Contact: herman.devries@montipower.com
Scott Wade, PhD, research interests include MIC, ALWC, marine corrosion, biofouling, and novel corrosion/biofouling-resistant coatings, and he has been widely published. Scott is a Professor at Swinburne University of Technology (Melbourne, Australia), which he joined in 2009. Prior to joining Swinburne University, he held research positions at a number of universities in the UK and Australia, where he worked on applied research including the development of sensing techniques and corrosion studies. He performs fundamental corrosion research and collaborates with industry and research organisations to provide guidance on applied corrosion problems.

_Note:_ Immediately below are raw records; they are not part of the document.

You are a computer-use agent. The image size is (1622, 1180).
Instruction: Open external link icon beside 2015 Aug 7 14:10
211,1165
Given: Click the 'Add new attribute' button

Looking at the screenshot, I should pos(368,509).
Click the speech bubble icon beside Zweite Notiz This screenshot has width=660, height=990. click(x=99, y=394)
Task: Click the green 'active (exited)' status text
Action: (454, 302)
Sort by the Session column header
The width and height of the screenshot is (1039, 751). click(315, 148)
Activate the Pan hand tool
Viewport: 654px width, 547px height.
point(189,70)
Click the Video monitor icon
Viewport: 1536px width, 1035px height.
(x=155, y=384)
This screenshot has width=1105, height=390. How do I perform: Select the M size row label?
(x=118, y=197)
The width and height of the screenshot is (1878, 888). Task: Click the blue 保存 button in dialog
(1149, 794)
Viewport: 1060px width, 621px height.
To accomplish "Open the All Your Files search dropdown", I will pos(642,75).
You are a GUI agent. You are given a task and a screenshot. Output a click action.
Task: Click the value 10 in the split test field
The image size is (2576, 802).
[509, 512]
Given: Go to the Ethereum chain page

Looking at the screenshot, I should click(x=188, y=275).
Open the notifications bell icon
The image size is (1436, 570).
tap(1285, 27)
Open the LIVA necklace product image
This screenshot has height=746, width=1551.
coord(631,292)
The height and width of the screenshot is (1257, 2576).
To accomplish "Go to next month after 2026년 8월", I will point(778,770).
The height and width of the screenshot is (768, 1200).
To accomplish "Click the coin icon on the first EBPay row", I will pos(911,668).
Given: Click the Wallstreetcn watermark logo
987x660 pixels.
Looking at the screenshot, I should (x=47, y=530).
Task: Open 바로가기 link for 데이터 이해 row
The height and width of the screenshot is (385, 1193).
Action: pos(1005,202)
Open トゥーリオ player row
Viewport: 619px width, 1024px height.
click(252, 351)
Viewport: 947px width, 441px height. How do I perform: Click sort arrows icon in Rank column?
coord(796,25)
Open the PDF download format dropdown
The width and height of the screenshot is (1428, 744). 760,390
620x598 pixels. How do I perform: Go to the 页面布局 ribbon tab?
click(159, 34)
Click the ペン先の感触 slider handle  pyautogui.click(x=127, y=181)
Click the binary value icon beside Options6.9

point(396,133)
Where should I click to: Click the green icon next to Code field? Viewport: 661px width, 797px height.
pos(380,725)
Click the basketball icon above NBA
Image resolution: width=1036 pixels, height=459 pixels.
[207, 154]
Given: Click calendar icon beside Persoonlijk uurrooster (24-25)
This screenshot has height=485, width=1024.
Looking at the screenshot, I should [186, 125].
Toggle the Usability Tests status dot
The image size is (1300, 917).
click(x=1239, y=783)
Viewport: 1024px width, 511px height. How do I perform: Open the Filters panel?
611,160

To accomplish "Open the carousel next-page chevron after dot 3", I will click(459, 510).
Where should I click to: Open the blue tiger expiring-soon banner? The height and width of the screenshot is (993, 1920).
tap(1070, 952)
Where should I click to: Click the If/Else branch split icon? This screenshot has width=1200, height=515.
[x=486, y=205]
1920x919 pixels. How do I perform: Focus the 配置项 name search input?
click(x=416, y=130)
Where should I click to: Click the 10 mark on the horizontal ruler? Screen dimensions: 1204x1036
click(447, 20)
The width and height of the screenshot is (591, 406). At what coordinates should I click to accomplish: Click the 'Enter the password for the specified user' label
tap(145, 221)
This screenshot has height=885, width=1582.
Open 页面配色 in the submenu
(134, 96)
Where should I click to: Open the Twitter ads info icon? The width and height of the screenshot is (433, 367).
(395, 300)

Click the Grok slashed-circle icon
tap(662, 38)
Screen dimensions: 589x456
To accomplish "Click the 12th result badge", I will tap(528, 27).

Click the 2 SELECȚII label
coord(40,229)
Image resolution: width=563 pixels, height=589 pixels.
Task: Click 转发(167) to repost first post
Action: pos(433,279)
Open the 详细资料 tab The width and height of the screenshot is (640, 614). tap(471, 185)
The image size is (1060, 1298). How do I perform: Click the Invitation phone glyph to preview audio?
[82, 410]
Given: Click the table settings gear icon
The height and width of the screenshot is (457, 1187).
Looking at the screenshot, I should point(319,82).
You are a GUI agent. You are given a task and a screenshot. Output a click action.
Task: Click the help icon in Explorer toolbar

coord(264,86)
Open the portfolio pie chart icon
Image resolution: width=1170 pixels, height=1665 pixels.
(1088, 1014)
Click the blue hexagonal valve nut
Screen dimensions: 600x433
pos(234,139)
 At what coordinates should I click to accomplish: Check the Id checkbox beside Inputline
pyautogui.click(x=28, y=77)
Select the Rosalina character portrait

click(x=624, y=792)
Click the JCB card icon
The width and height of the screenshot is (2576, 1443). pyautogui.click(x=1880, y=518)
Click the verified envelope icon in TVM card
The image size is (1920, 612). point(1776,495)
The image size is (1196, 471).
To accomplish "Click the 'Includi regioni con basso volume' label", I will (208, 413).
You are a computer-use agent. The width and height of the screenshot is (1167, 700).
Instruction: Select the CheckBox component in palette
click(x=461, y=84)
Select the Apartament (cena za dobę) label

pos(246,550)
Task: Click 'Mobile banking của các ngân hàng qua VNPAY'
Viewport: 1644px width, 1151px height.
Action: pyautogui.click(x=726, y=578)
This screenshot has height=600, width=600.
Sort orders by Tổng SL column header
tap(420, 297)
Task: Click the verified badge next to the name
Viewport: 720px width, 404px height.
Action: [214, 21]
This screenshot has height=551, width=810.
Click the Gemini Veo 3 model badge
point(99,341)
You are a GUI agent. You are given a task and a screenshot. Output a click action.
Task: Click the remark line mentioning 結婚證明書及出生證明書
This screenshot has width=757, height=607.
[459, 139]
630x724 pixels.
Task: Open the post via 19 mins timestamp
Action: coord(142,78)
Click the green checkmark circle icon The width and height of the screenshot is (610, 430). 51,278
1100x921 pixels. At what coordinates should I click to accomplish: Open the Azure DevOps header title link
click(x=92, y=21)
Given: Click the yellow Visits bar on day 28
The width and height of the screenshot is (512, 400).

Contact: swade@swin.edu.au
Practical course instructors at the Functional Interfaces Research Group, Institute of Materials and Environmental Chemistry, HUN-REN Research Centre for Natural Sciences, Hungary:
Zsófia Keresztes
Chemical engineer and senior researcher studying MIC based electrochemical processes in her PhD and gained different biocorrosion, biofouling related experience through participation in previous MIC related international projects. In the field related to the characteristics of interfaces between inanimate and biological systems, she has recently been working on the development of monitoring systems and biosensors.
Ilona Felhősi
Senior researcher and has been working in the field of applied electrochemistry for 30 years. Her research area is various areas of corrosion and corrosion protection, such as corrosion inhibitors, passivity and local corrosion, galvanic corrosion, organic coatings. In addition, she has several years of experience in energy storage, especially in the field of supercapacitors and sensors based on electroanalytical measurements.
Gábor Mészáros
Senior researcher received his diploma in electrical engineering from the Technical University of Budapest, but soon he started to work in a research group focusing on electrochemistry and corrosion. He defended his PhD thesis already in electrochemistry at Eötvös Lóránd University of Sciences, Budapest. As a guest researcher he spent a few years in Research Centre Jülich, Germany and at University of Bern, Switzerland. His main interest is the development of sensitive measuring techniques, involving electrochemical impedance and noise, break-junction technique in molecular electronics, and piezoelectric acoustic gravimetry.
Tamás Szabó
Researcher graduated at Budapest Technology and Economics as a chemical engineer, with a focus on materials sciences. The objective of his PhD work was the decelopment of microcapsules-containing paint coatings of structural steel surfaces applied in outdoor circumstances or submerged in sweet water. This included both preparative and physical, electrochemical characterization work on core-shell and solid matrix microcapsules for self-healing and antifouling purposes. Since his PhD graduation in 2015 Tamas has been involved in other micro/nanoparticle- and layer-based sensing research as well.
Tamás Marek
Senior researcher whose current interest is the electrodeposition of polymeric layers to be used in sensorics. He received his PhD in nuclear chemistry, then later moved to the field of electrochemistry aimed to characterize supercapacitors.
Loránd Románszki
MSc in nanotechnology, University of Twente, PhD in chemistry, Budapest University of Technology and Economics) participated in four Marie Curie projects on interfacial chirality, microbiological corrosion, hydrogen storage and interfacial enzyme reactions. His areas of interest are surface modification, molecular ordering at interfaces, sensing applications of Langmuir films and Langmuir-Blodgett layers, atomic force microscopy, contact angle and wetting.